─── SOURCE RECORDS

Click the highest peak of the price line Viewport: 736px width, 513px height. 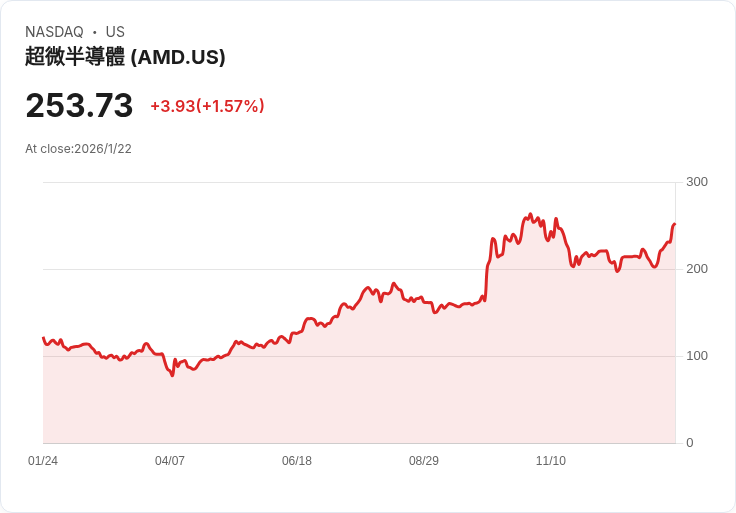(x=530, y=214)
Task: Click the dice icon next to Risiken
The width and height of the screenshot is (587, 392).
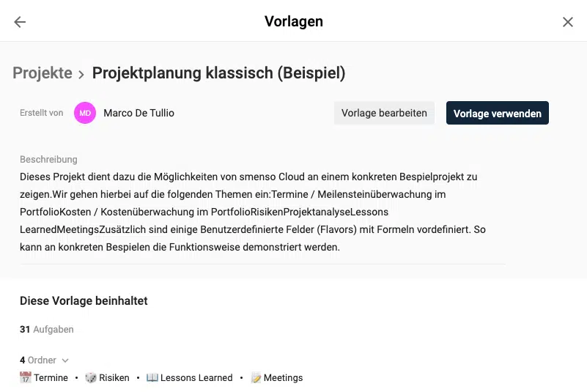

──────
─── SOURCE RECORDS

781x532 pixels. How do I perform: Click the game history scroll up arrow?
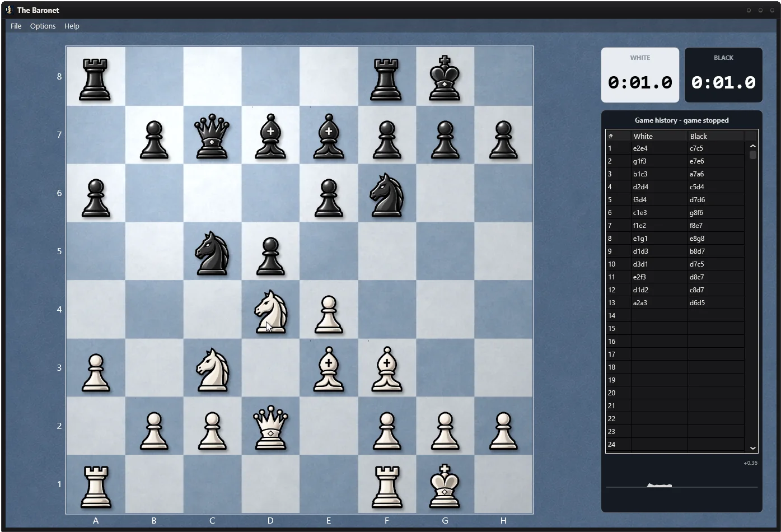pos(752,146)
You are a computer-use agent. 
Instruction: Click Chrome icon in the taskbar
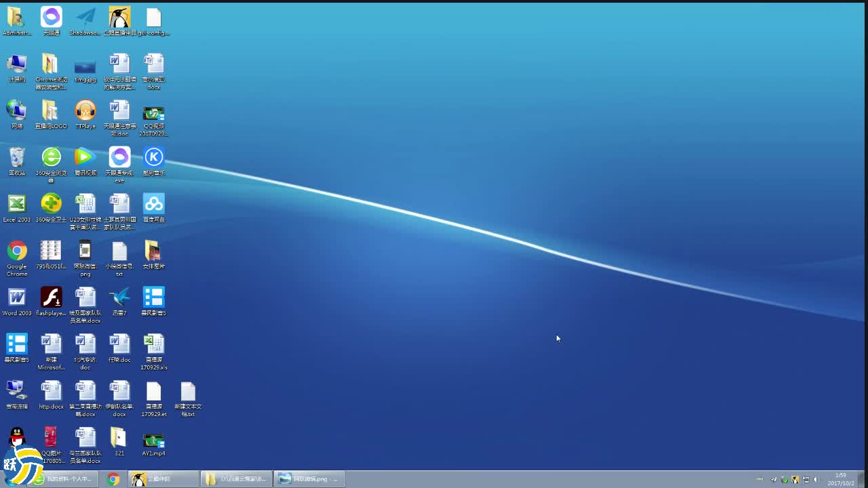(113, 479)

──────
─── SOURCE RECORDS

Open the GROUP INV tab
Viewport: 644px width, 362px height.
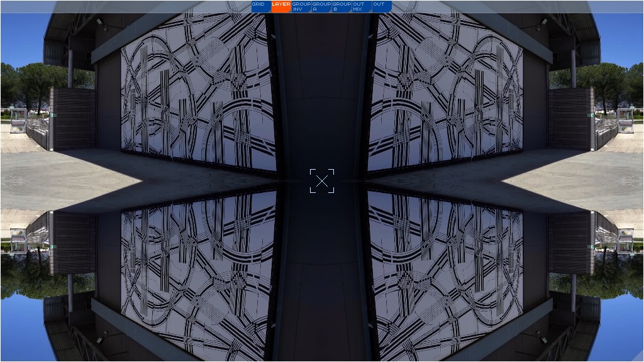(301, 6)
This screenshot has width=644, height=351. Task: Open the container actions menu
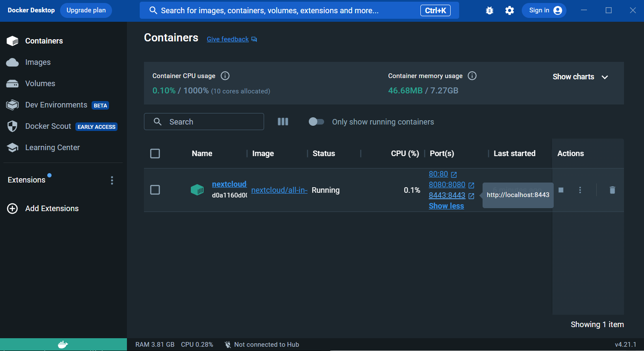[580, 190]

──────

= WHAT THE TASK REQUIRES =
Look back at the entries above. Retype the line with "Task: Click the dice icon next to Risiken", the line with "The width and", and all lines in between.

= SOLVED EXERCISE =
Task: Click the dice icon next to Risiken
The width and height of the screenshot is (587, 392).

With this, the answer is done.